EXERCISE AIM: The answer should consist of all the records, copied exactly.

TASK INPUTS:

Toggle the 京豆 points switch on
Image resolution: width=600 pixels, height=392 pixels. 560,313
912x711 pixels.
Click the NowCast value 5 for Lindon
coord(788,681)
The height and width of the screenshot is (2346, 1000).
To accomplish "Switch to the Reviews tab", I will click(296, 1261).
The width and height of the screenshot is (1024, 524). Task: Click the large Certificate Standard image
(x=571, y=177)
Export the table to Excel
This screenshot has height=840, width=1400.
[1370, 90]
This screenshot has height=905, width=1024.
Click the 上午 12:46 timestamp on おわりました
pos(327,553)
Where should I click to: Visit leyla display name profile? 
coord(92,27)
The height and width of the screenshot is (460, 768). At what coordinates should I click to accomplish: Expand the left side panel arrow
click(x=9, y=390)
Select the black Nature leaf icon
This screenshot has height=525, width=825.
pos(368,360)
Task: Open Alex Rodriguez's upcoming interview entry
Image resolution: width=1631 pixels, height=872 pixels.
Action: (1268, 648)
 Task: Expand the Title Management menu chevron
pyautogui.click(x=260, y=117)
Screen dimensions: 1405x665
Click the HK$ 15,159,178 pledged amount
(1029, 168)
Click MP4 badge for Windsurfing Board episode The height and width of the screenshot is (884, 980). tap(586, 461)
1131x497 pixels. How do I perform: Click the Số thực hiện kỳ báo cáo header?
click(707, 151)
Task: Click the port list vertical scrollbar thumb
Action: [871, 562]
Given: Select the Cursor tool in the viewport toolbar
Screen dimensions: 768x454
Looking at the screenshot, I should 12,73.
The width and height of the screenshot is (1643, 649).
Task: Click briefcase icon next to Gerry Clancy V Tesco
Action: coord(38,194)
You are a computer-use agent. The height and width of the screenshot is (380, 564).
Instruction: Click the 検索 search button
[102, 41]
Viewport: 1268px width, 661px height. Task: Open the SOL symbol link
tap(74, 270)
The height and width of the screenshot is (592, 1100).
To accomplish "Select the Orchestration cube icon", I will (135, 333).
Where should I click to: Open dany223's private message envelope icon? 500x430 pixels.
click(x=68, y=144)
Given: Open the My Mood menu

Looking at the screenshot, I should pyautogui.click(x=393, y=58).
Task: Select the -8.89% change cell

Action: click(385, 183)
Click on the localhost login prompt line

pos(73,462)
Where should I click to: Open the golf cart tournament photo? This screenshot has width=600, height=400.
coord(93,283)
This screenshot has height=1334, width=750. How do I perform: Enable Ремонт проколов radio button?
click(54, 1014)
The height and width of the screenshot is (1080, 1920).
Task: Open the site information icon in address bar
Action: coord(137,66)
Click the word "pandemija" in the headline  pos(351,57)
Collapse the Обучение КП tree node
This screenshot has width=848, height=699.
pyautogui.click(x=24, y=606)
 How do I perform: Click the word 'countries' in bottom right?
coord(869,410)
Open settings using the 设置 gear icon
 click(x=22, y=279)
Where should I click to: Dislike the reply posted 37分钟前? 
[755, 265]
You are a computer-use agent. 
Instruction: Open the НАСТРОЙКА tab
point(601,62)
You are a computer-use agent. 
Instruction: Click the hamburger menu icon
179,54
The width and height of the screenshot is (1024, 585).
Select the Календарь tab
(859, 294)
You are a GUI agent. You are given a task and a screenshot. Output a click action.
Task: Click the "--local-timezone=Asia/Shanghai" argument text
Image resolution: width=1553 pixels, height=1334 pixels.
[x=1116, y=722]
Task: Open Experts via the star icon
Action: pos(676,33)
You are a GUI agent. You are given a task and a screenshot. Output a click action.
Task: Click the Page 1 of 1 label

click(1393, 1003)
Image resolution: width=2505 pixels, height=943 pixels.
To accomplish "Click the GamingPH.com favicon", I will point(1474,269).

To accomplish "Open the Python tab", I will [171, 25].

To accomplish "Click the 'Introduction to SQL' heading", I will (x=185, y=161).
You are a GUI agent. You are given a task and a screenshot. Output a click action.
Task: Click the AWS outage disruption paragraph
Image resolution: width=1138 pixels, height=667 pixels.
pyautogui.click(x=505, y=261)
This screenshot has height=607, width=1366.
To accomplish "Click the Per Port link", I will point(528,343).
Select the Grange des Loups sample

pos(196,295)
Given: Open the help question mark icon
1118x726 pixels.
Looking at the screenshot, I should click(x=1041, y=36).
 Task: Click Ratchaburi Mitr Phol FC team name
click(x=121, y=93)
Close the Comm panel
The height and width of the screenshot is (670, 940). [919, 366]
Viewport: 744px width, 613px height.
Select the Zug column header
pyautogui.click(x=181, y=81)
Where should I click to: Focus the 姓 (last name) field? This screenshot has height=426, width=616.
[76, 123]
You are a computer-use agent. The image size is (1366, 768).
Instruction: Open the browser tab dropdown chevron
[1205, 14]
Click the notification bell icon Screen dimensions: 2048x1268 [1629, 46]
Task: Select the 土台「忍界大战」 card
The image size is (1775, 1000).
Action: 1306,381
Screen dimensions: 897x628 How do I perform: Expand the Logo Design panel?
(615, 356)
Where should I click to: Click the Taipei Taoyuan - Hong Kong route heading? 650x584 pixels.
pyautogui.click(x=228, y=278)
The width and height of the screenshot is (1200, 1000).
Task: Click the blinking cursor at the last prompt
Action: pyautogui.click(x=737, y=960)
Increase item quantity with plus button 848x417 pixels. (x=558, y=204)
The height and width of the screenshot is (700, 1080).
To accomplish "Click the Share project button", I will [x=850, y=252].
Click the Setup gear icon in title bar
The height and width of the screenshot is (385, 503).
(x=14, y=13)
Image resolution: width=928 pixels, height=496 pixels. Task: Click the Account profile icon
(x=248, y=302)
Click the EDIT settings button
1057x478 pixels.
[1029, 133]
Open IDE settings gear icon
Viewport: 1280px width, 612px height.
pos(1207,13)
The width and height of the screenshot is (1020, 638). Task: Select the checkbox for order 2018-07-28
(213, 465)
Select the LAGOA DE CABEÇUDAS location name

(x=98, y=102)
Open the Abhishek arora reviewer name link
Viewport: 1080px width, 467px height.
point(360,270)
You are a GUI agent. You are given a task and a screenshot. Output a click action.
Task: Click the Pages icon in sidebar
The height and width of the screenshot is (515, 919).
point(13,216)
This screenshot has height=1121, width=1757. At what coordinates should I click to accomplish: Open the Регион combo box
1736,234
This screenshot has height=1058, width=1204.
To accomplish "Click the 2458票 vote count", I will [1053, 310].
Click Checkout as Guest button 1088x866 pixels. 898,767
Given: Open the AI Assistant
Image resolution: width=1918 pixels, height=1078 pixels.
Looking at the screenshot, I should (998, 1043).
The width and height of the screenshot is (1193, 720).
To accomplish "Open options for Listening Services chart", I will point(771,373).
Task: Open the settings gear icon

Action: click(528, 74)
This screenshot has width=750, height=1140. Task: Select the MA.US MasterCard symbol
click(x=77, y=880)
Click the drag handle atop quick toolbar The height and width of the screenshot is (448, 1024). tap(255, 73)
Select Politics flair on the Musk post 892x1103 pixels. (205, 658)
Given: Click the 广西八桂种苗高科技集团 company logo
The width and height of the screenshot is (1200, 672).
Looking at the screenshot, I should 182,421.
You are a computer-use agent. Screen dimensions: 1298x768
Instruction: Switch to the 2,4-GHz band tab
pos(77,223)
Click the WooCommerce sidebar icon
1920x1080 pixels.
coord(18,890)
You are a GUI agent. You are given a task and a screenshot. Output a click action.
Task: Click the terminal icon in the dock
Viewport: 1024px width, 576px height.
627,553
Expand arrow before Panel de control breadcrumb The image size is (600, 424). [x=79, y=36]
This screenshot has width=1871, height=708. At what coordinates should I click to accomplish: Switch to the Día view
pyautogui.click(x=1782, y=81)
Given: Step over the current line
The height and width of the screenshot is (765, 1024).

ANSWER SPACE:
Toggle the 京豆 points switch on
Image resolution: width=600 pixels, height=392 pixels. 560,313
912x711 pixels.
Click the NowCast value 5 for Lindon
coord(788,681)
The height and width of the screenshot is (2346, 1000).
To accomplish "Switch to the Reviews tab", I will click(296, 1261).
The width and height of the screenshot is (1024, 524). Task: Click the large Certificate Standard image
(x=571, y=177)
Export the table to Excel
This screenshot has height=840, width=1400.
[1370, 90]
This screenshot has height=905, width=1024.
Click the 上午 12:46 timestamp on おわりました
pos(327,553)
Where should I click to: Visit leyla display name profile? 
coord(92,27)
The height and width of the screenshot is (460, 768). At what coordinates should I click to accomplish: Expand the left side panel arrow
click(x=9, y=390)
Select the black Nature leaf icon
This screenshot has height=525, width=825.
pos(368,360)
Task: Open Alex Rodriguez's upcoming interview entry
Image resolution: width=1631 pixels, height=872 pixels.
Action: (1268, 648)
 Task: Expand the Title Management menu chevron
pyautogui.click(x=260, y=117)
Screen dimensions: 1405x665
Click the HK$ 15,159,178 pledged amount
(1029, 168)
Click MP4 badge for Windsurfing Board episode The height and width of the screenshot is (884, 980). tap(586, 461)
1131x497 pixels. How do I perform: Click the Số thực hiện kỳ báo cáo header?
click(707, 151)
Task: Click the port list vertical scrollbar thumb
Action: [871, 562]
Given: Select the Cursor tool in the viewport toolbar
Screen dimensions: 768x454
Looking at the screenshot, I should 12,73.
The width and height of the screenshot is (1643, 649).
Task: Click briefcase icon next to Gerry Clancy V Tesco
Action: coord(38,194)
You are a computer-use agent. The height and width of the screenshot is (380, 564).
Instruction: Click the 検索 search button
[102, 41]
Viewport: 1268px width, 661px height. Task: Open the SOL symbol link
tap(74, 270)
The height and width of the screenshot is (592, 1100).
To accomplish "Select the Orchestration cube icon", I will (135, 333).
Where should I click to: Open dany223's private message envelope icon? 500x430 pixels.
click(x=68, y=144)
Given: Open the My Mood menu

Looking at the screenshot, I should pyautogui.click(x=393, y=58).
Task: Select the -8.89% change cell

Action: click(385, 183)
Click on the localhost login prompt line

pos(73,462)
Where should I click to: Open the golf cart tournament photo? This screenshot has width=600, height=400.
coord(93,283)
This screenshot has height=1334, width=750. How do I perform: Enable Ремонт проколов radio button?
click(54, 1014)
The height and width of the screenshot is (1080, 1920).
Task: Open the site information icon in address bar
Action: coord(137,66)
Click the word "pandemija" in the headline  pos(351,57)
Collapse the Обучение КП tree node
This screenshot has width=848, height=699.
pyautogui.click(x=24, y=606)
 How do I perform: Click the word 'countries' in bottom right?
coord(869,410)
Open settings using the 设置 gear icon
 click(x=22, y=279)
Where should I click to: Dislike the reply posted 37分钟前? 
[755, 265]
You are a computer-use agent. 
Instruction: Open the НАСТРОЙКА tab
point(601,62)
You are a computer-use agent. 
Instruction: Click the hamburger menu icon
179,54
The width and height of the screenshot is (1024, 585).
Select the Календарь tab
(859, 294)
You are a GUI agent. You are given a task and a screenshot. Output a click action.
Task: Click the "--local-timezone=Asia/Shanghai" argument text
Image resolution: width=1553 pixels, height=1334 pixels.
[x=1116, y=722]
Task: Open Experts via the star icon
Action: pos(676,33)
You are a GUI agent. You are given a task and a screenshot. Output a click action.
Task: Click the Page 1 of 1 label

click(1393, 1003)
Image resolution: width=2505 pixels, height=943 pixels.
To accomplish "Click the GamingPH.com favicon", I will point(1474,269).

To accomplish "Open the Python tab", I will [171, 25].

To accomplish "Click the 'Introduction to SQL' heading", I will (x=185, y=161).
You are a GUI agent. You are given a task and a screenshot. Output a click action.
Task: Click the AWS outage disruption paragraph
Image resolution: width=1138 pixels, height=667 pixels.
pyautogui.click(x=505, y=261)
This screenshot has height=607, width=1366.
To accomplish "Click the Per Port link", I will point(528,343).
Select the Grange des Loups sample

pos(196,295)
Given: Open the help question mark icon
1118x726 pixels.
Looking at the screenshot, I should click(x=1041, y=36).
 Task: Click Ratchaburi Mitr Phol FC team name
click(x=121, y=93)
Close the Comm panel
The height and width of the screenshot is (670, 940). [919, 366]
Viewport: 744px width, 613px height.
Select the Zug column header
pyautogui.click(x=181, y=81)
Where should I click to: Focus the 姓 (last name) field? This screenshot has height=426, width=616.
[76, 123]
You are a computer-use agent. The image size is (1366, 768).
Instruction: Open the browser tab dropdown chevron
[1205, 14]
Click the notification bell icon Screen dimensions: 2048x1268 [1629, 46]
Task: Select the 土台「忍界大战」 card
The image size is (1775, 1000).
Action: 1306,381
Screen dimensions: 897x628 How do I perform: Expand the Logo Design panel?
(615, 356)
Where should I click to: Click the Taipei Taoyuan - Hong Kong route heading? 650x584 pixels.
pyautogui.click(x=228, y=278)
The width and height of the screenshot is (1200, 1000).
Task: Click the blinking cursor at the last prompt
Action: pyautogui.click(x=737, y=960)
Increase item quantity with plus button 848x417 pixels. (x=558, y=204)
The height and width of the screenshot is (700, 1080).
To accomplish "Click the Share project button", I will [x=850, y=252].
Click the Setup gear icon in title bar
The height and width of the screenshot is (385, 503).
(x=14, y=13)
Image resolution: width=928 pixels, height=496 pixels. Task: Click the Account profile icon
(x=248, y=302)
Click the EDIT settings button
1057x478 pixels.
[1029, 133]
Open IDE settings gear icon
Viewport: 1280px width, 612px height.
pos(1207,13)
The width and height of the screenshot is (1020, 638). Task: Select the checkbox for order 2018-07-28
(213, 465)
Select the LAGOA DE CABEÇUDAS location name

(x=98, y=102)
Open the Abhishek arora reviewer name link
Viewport: 1080px width, 467px height.
point(360,270)
You are a GUI agent. You are given a task and a screenshot. Output a click action.
Task: Click the Pages icon in sidebar
The height and width of the screenshot is (515, 919).
point(13,216)
This screenshot has height=1121, width=1757. At what coordinates should I click to accomplish: Open the Регион combo box
1736,234
This screenshot has height=1058, width=1204.
To accomplish "Click the 2458票 vote count", I will [1053, 310].
Click Checkout as Guest button 1088x866 pixels. 898,767
Given: Open the AI Assistant
Image resolution: width=1918 pixels, height=1078 pixels.
Looking at the screenshot, I should (998, 1043).
The width and height of the screenshot is (1193, 720).
To accomplish "Open options for Listening Services chart", I will point(771,373).
Task: Open the settings gear icon

Action: click(528, 74)
This screenshot has width=750, height=1140. Task: Select the MA.US MasterCard symbol
click(x=77, y=880)
Click the drag handle atop quick toolbar The height and width of the screenshot is (448, 1024). tap(255, 73)
Select Politics flair on the Musk post 892x1103 pixels. (205, 658)
Given: Click the 广西八桂种苗高科技集团 company logo
The width and height of the screenshot is (1200, 672).
Looking at the screenshot, I should 182,421.
You are a computer-use agent. Screen dimensions: 1298x768
Instruction: Switch to the 2,4-GHz band tab
pos(77,223)
Click the WooCommerce sidebar icon
1920x1080 pixels.
coord(18,890)
You are a GUI agent. You are given a task and a screenshot. Output a click action.
Task: Click the terminal icon in the dock
Viewport: 1024px width, 576px height.
627,553
Expand arrow before Panel de control breadcrumb The image size is (600, 424). [x=79, y=36]
This screenshot has width=1871, height=708. At what coordinates should I click to accomplish: Switch to the Día view
pyautogui.click(x=1782, y=81)
Given: Step over the current line
The height and width of the screenshot is (765, 1024).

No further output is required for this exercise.